Comprehensive risk factor analysis for sick sinus syndrome: an analysis of genetic, sociodemographic, clinical and laboratory data from the UK Biobank

Sick sinus syndrome (SSS) and atrial fibrillation (AF) frequently coexist and interact bidirectionally, often to initiate and perpetuate each other. The polygenic risk score (PRS) assesses the cumulative risk of disease onset based on variations at multiple genetic loci. To date, no specific PRS has been established for SSS. This study investigates the impact of clinical, sociodemographic, laboratory, and genetic factors, which were represented by PRS for AF due to the absence of a specific PRS for SSS on predicting the incidence of SSS.

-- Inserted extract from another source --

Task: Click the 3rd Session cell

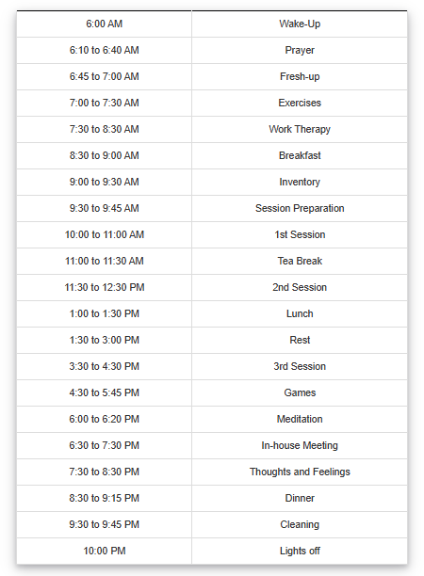Action: (300, 367)
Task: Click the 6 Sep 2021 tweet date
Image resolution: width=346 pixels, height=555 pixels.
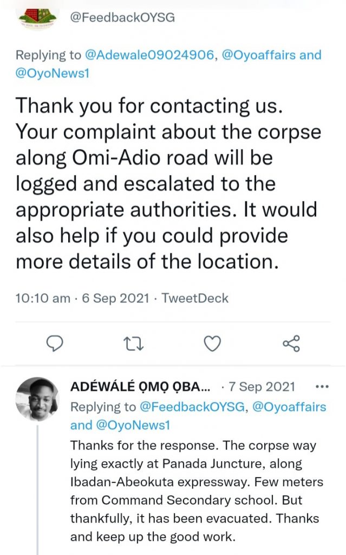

The UK biobank enrolled 502,421 individuals, aged 38 to 73, across 22 centres in the UK locations, from 2006 to 2010. After excluding cases with incomplete data, prior history of AF, and valvular heart disease, 405,869 participants without AF (median age, 58.0 [interquartile range (IQR), 50.0–64.0] years; 213,684 [45.2%] male) were analyzed. Participants were categorized into three groups according to a validated PRS for AF: the first quintile the middle three quintiles, and the fifth quintile. Throughout the observation period, the incidence of SSS event was documented.

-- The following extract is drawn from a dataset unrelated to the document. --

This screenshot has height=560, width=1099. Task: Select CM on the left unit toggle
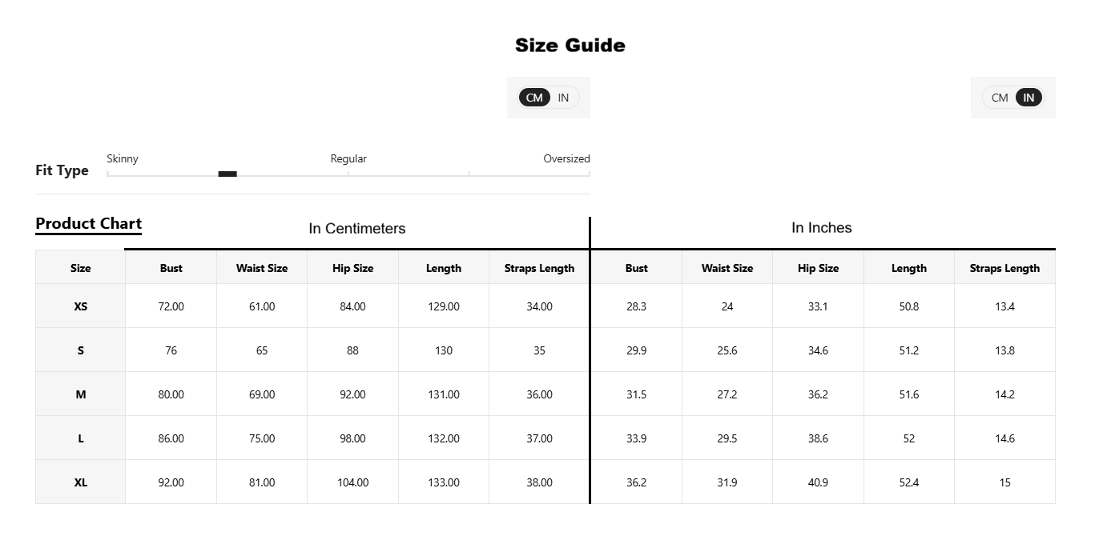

During a follow-up period of 11.9 (IQR 11.1-12.6) years, a total of 769 cases of Sick sinus syndrome were identified. The Kaplan-Meier analysis demonstrated a progressive increase in the incidence of SSS as the quintiles of AF-related PRS increased. (Log-rank: P <0.001) Among 24 variables, statistically significant hazard ratios were observed with age, male sex, body mass index (BMI), systolic blood pressure (SBP), diastolic blood pressure (DBP), previous myocardial infarction (MI), history of malignant neoplasm, hypertension, diabetes mellitus, cystatin C, and AF PRS. In the prediction model for Sick Sinus Syndrome, the C-index for the sociodemographic model was 0.753. This increased to 0.764 with the addition of clinical factors, to 0.765 with the inclusion of biomarkers, and further to 0.769 upon adding genetic factors.

Our study found significant associations between the incidence of SSS and a range of sociodemographic, clinical, laboratory, and genetic factors, including age, male sex, BMI, blood pressure, and medical history. Notably, the AF PRS also showed relevance, suggesting its potential utility in developing one for SSS in the absence of a dedicated PRS for SSS.